Machine Learning Part 1: Supervised Learning and Neural Networks

projectimage

📚 Machine Learning Series

2️⃣ Part 2: Randomized Optimization for Neural Nets and Classic Problems
3️⃣ (Coming soon)
4️⃣ (Coming soon)

In the primary Machine Learning course, we explored various algorithms via experimental analysis on two datasets — white wine and abalone. Below is an overview of my analysis on supervised learning algorithms.

Choosing Datasets

The popular wine quality score dataset I chose is based on a chemical analysis of wines grown in Italy — and the resulting user "quality" scores — scored from 0 to 10. Key attributes of the wine dataset include the amounts of:

alcohol, malic acid, magnesium, phenols, and flavonoids.

The idea of choosing a dataset like this is that it's a simple classification problem that's well-suited for determining if chemical constituents of wine can predict quality scores. The wine industry is worth billions in California alone, and if wine producers can find out what chemical constituents produce higher quality wines (at least in the minds of customers), then they likely will.

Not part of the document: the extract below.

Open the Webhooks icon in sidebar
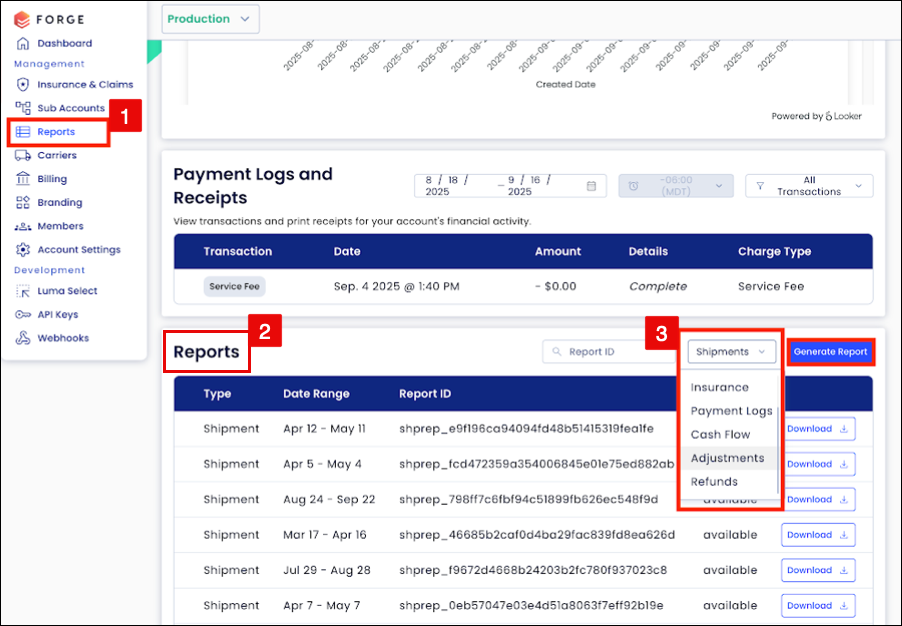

The other dataset I used was a modified version of the abalone age dataset — the idea being to predict the age of an abalone based on physical measurements such as:

length, diameter, shucked weight, and gender.

The actual age of the animal is determined by counting the numbers of rings — however, this is a time-consuming process that requires a microscope. Therefore, the goal of this dataset is to see if there's a better proxy attribute to use to count rings.

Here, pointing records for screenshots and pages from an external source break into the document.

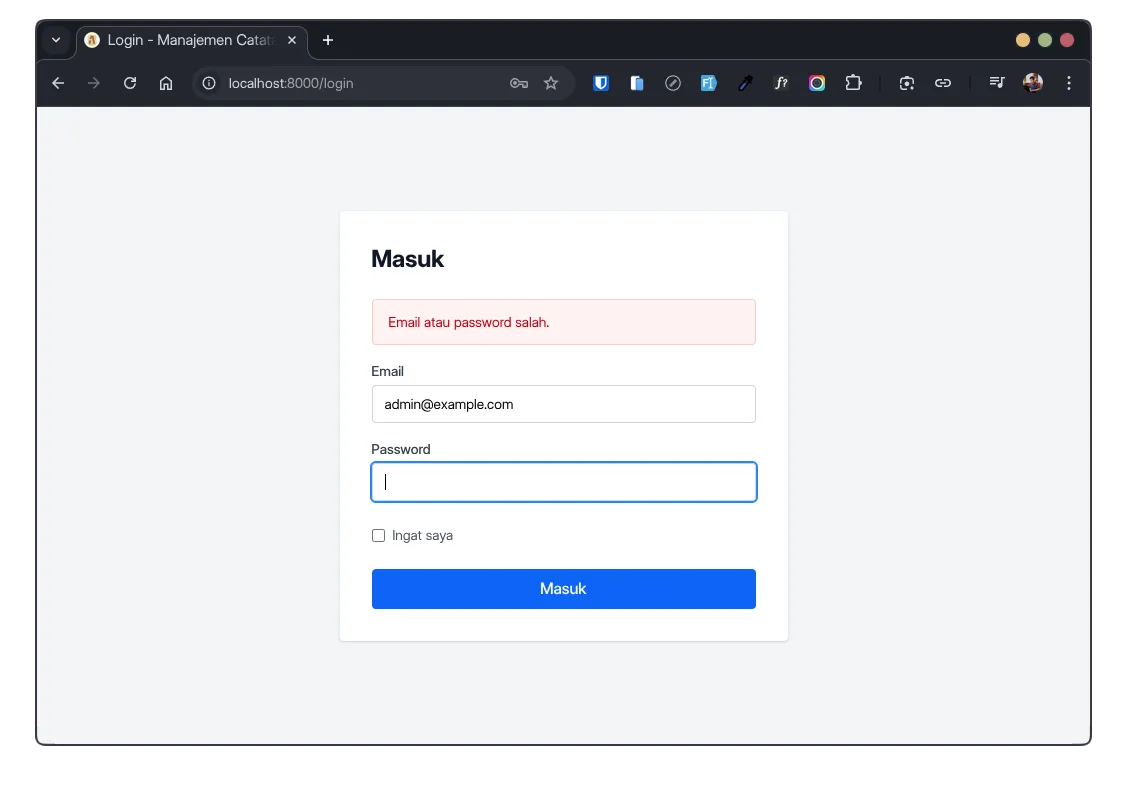The height and width of the screenshot is (797, 1127).
Task: Check the Ingat saya checkbox
Action: [378, 535]
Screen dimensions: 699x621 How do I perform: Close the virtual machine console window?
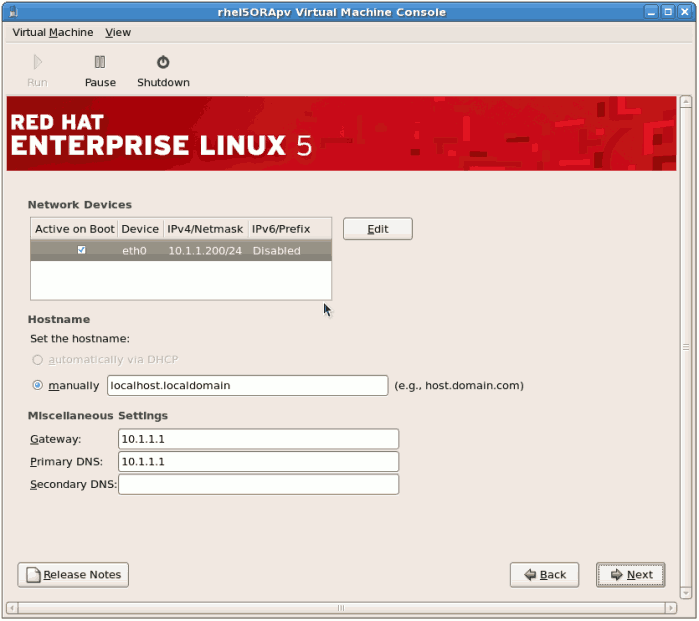pyautogui.click(x=683, y=11)
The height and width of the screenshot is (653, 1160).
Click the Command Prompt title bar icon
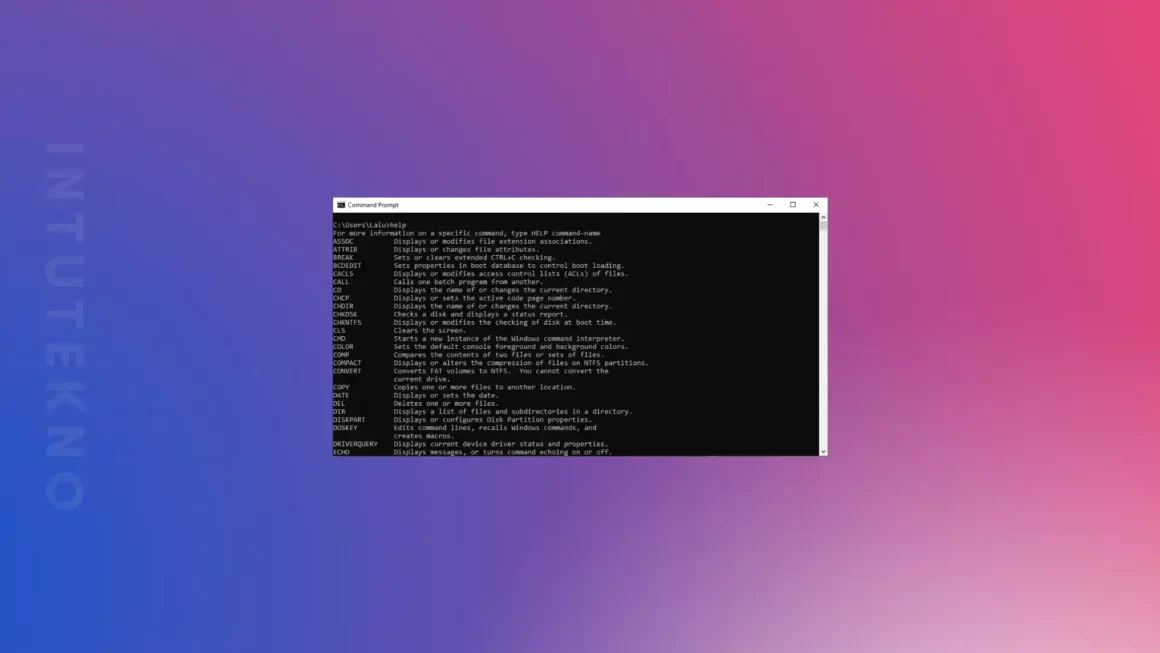coord(341,205)
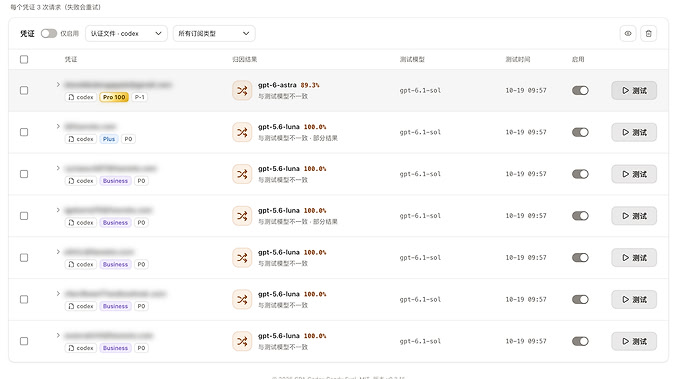Click shuffle icon in the last table row

point(242,341)
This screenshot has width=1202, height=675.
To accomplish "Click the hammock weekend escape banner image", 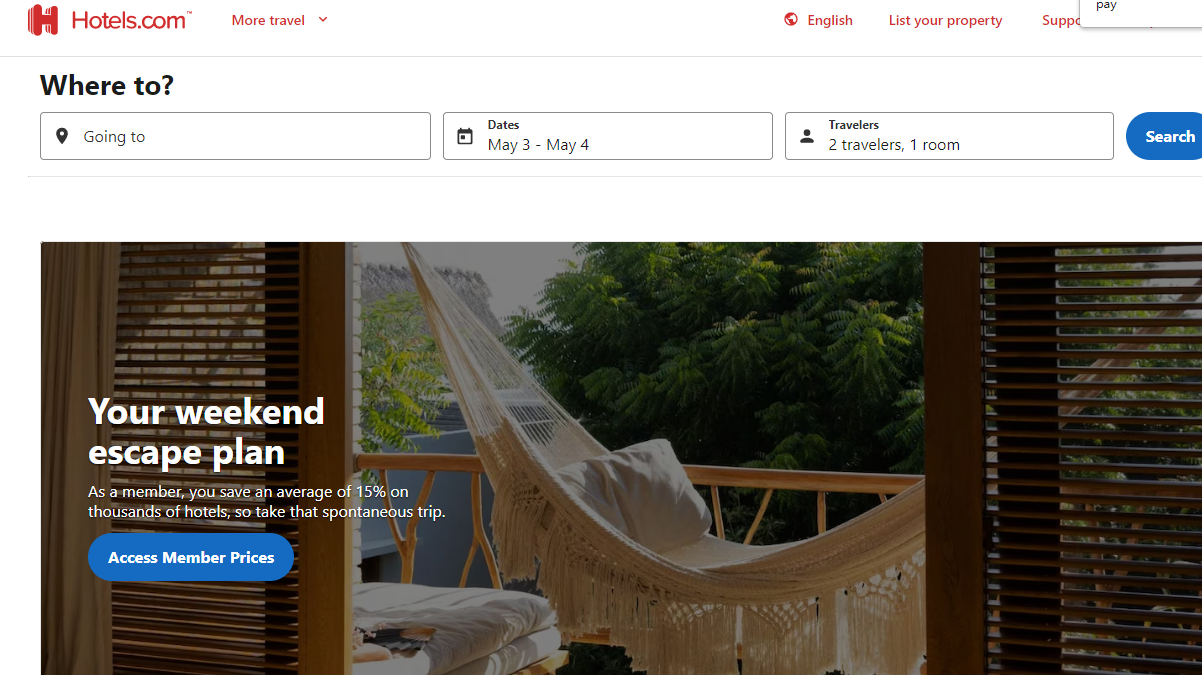I will (621, 458).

Binary classification of wine quality scores, where 0 to 5 is 'bad' and 6 to 9 is 'good'.

Algorithm Analysis

The code itself is basically searching all possible hyperparameters of each algorithm to find optimal results. I used sklearn's GridSearchCV function, which searches over a specified range of hyperparameters, finding the optimal hyperparameter combination. The code splits the data into a 70/30 train/test split, normalizes it to a standard scale, performs 5-fold cross-validation on the 70% training data for each hyperparameter combination, and finally calculates the average cross-validation score among the 5 folds. The best 5-fold cross-validation score from our grid search lets us know what the optimal hyperparameters are.

With the optimal hyperparameters, I can use these settings on the 30% held-out test set for each different supervised algorithm and determine which algorithm would perform the best for solving the central idea of each dataset (predicting quality or predicting age).

Supervised

In the supervised assignment, I looked at K-Nearest Neighbors, Decision Trees, Artificial Neural Networks, Boosting, and Support Vector Machines.

K-Nearest Neighbors (KNN)

KNN is a simple instance-based algorithm that simply looks at the k nearest points in feature space. For classification, this is simply a vote or choosing the mode of the neighbors' classes, whereas in a regression setting this would be the weighted mean. Some of the hyperparameters chosen for KNN include k, distance functions (Manhattan, Euclidean, and Chebyshev), and whether we weight each neighbor equally or by its distance to the point.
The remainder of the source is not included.